Problem
Reproduce precisely the lines of the listing below, starting with the line that contains "You are a GUI" and stopping after the line that contains "Screen dimensions: 534x405"; include nothing else.

Data
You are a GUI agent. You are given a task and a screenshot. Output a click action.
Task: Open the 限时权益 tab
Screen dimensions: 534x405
---
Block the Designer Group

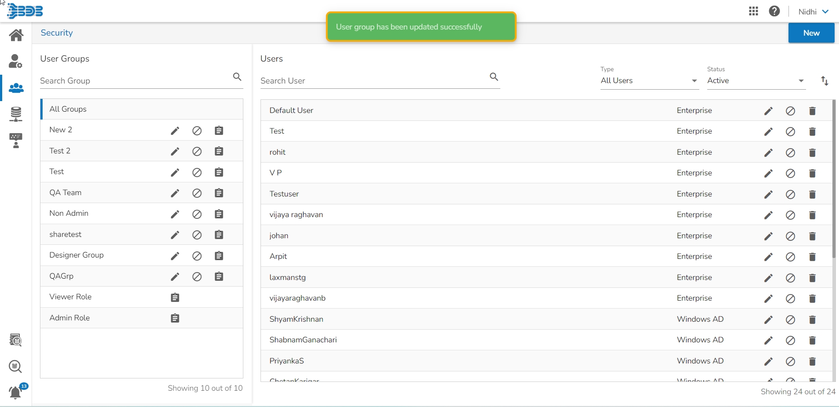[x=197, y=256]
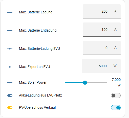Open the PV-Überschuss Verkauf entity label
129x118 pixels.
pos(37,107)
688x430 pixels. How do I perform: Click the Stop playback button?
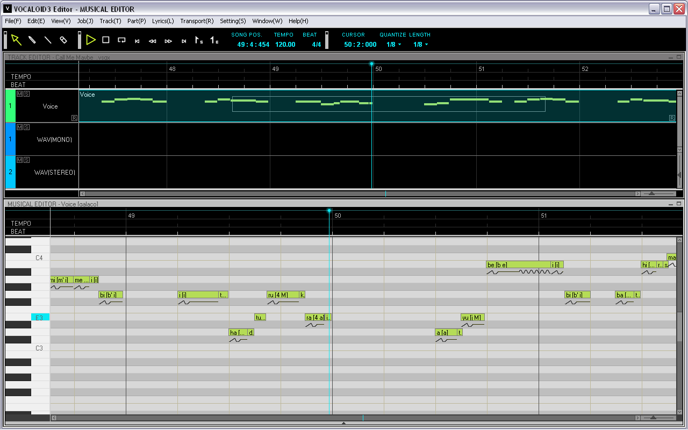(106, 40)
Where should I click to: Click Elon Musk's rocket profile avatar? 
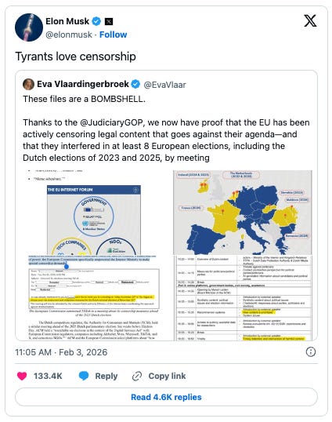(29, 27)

Answer to this exercise
You are a GUI agent. You are given a task and a screenshot. Output a click action.
Task: Open the 限时权益 tab
Screen dimensions: 534x405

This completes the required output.